▶ Activity: Word for word, copy the lines beginning at the one with "The width and height of the screenshot is (545, 411)." and ending at the last line below; pictures stay out.

▶ Records to process:
○ ○ ○ ○
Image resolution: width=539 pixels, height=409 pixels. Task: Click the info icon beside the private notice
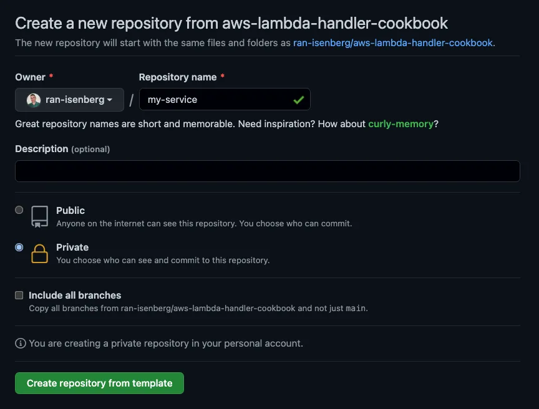[21, 344]
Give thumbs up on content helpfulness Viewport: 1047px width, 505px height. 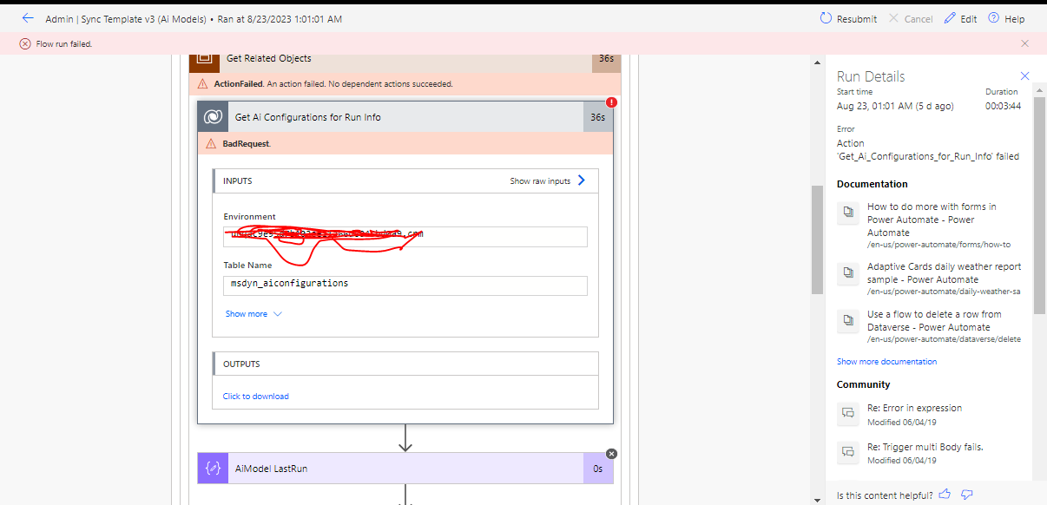pyautogui.click(x=945, y=494)
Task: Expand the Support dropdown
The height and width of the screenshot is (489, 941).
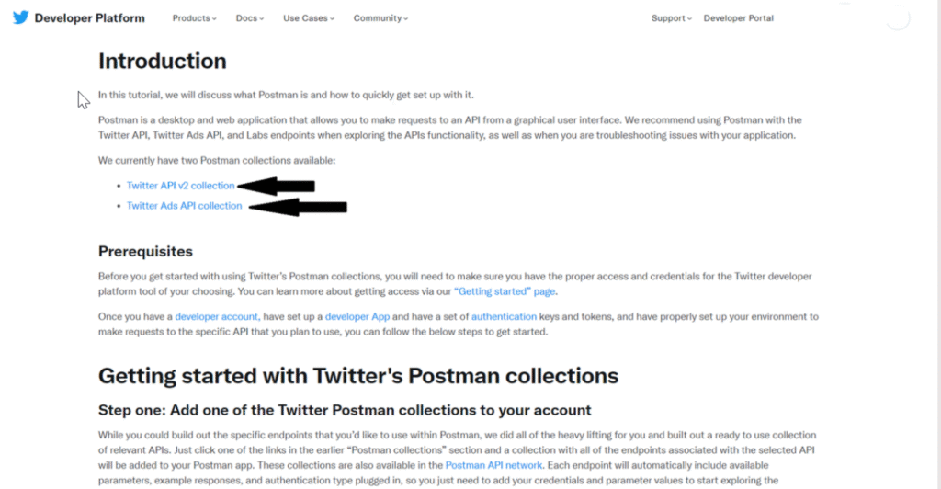Action: tap(672, 18)
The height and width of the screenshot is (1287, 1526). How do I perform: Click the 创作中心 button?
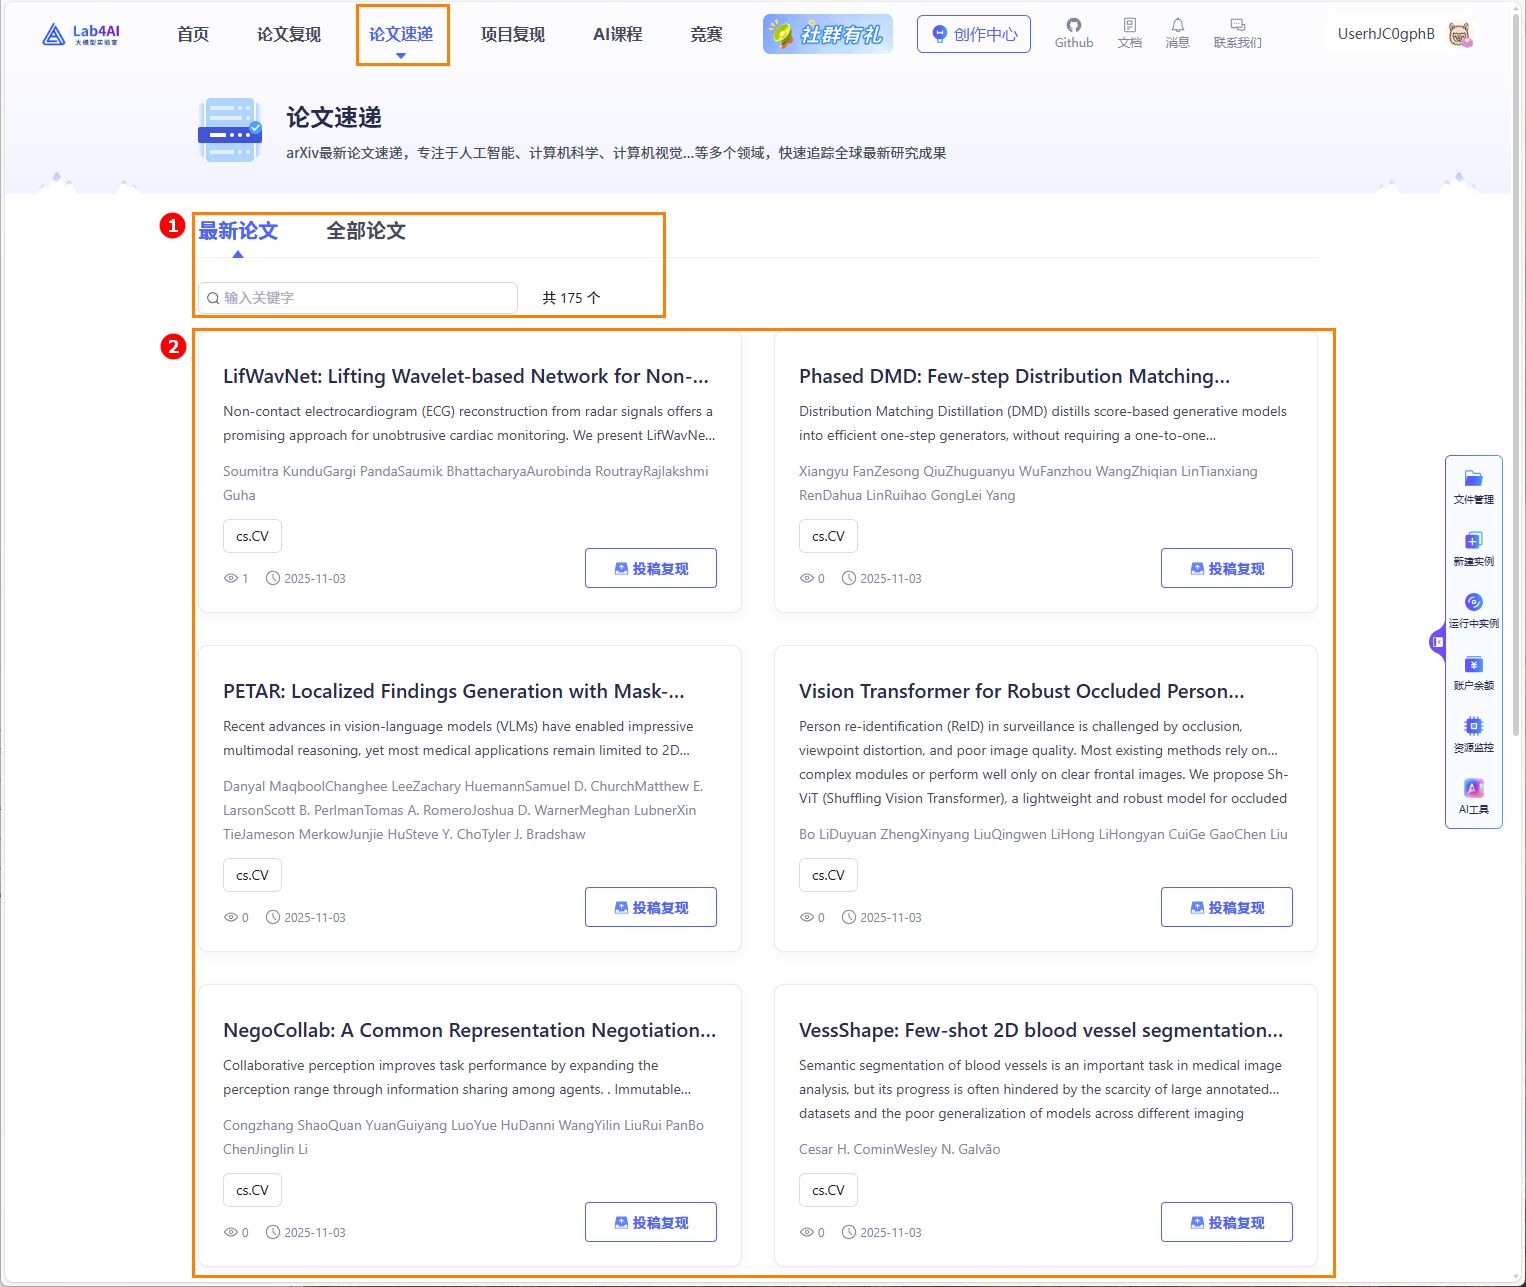pos(973,35)
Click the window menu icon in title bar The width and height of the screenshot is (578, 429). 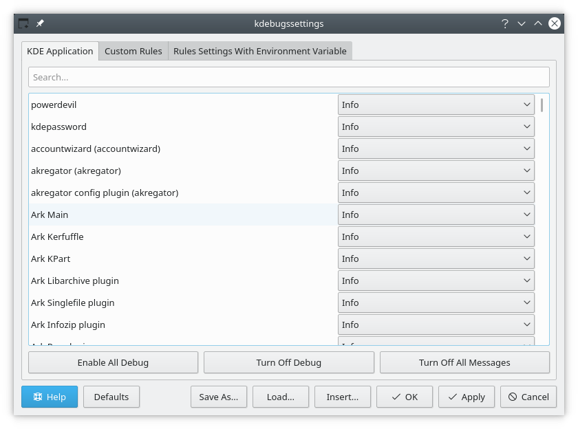tap(23, 23)
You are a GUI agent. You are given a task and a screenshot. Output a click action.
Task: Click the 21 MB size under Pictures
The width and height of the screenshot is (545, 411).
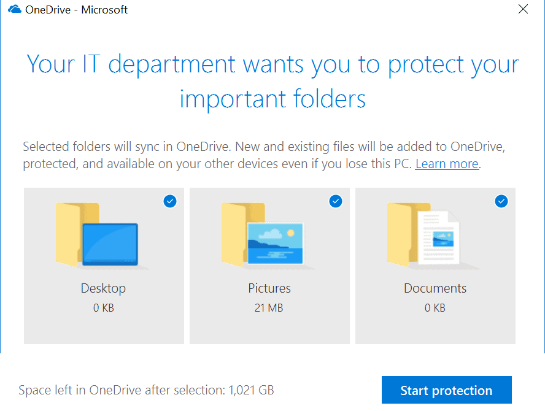(269, 308)
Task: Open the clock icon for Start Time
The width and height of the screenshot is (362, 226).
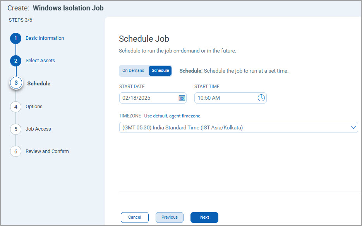Action: (261, 98)
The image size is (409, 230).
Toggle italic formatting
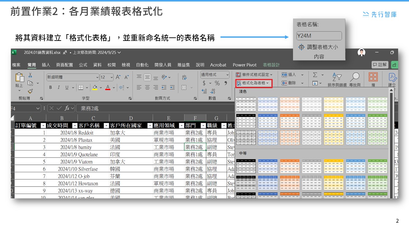[x=59, y=87]
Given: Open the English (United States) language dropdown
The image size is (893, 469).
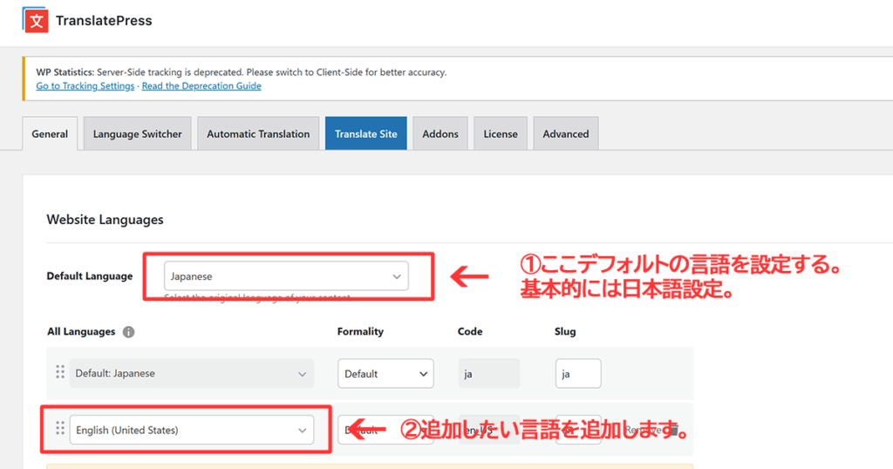Looking at the screenshot, I should coord(191,430).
○ ○ ○ ○
▶ Solved exercise:
The width and height of the screenshot is (545, 411).
(269, 308)
Task: Open the clock icon for Start Time
The width and height of the screenshot is (362, 226).
Action: (261, 98)
The image size is (409, 230).
Toggle italic formatting
[x=59, y=87]
Given: Open the English (United States) language dropdown
The image size is (893, 469).
Looking at the screenshot, I should coord(191,430).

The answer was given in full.